Raymond Duncan (November 1, 1874, San Francisco, California – August 14, 1966, Cavalaire-sur-Mer, France) was an American dancer, artist, poet, craftsman, and philosopher, and brother of dancer Isadora Duncan.

Biography
Born in San Francisco on November 1, 1874, Duncan was the third of the four children of Joseph Charles Duncan (a banker) and of Mary Isadora Gray (the youngest daughter of Thomas Gray, a California state senator). Their other children were Elizabeth, Augustin, and Isadora, a noted dancer. In 1891, at the age of 17, Raymond Duncan developed a theory of movement which he called kinematics, "a remarkable synthesis of the movements of labor and of daily life."  He believed that the importance of labor lay in the development of the worker, not in production or in earnings.

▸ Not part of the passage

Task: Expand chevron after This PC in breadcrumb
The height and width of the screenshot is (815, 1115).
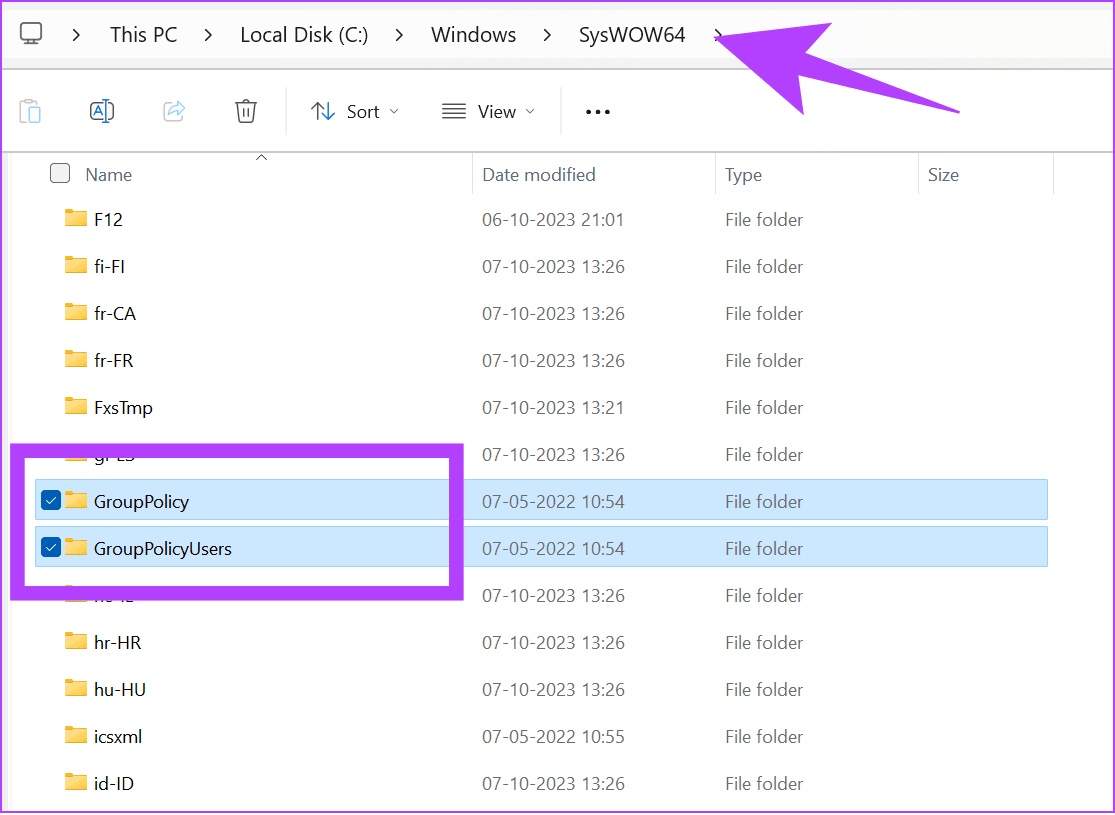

In 1898 Duncan, his mother and his brother left America; they lived for a time in London, Berlin, Athens, and Paris. In 1900 he met the German poet Gusto Graeser in Paris and was deeply impressed by his ideas of natural and simple life. Duncan's theory of movement led him to work particularly closely with his sister Isadora (1877-1927), a noted dancer.  Duncan became particularly fond of Greece; he and his Greek wife, Penelope Sikelianos, sister of renowned Greek poet Angelos Sikelianos, lived in a villa outside Athens which was furnished in a historically accurate manner, with many of the furnishings handmade by Raymond, whose craftwork included ceramics, weaving, and carpentry.  No one was permitted to enter the villa in modern dress, and the family themselves dressed in classical Greek attire both at home and abroad (which caused some consternation in 1907 Berlin).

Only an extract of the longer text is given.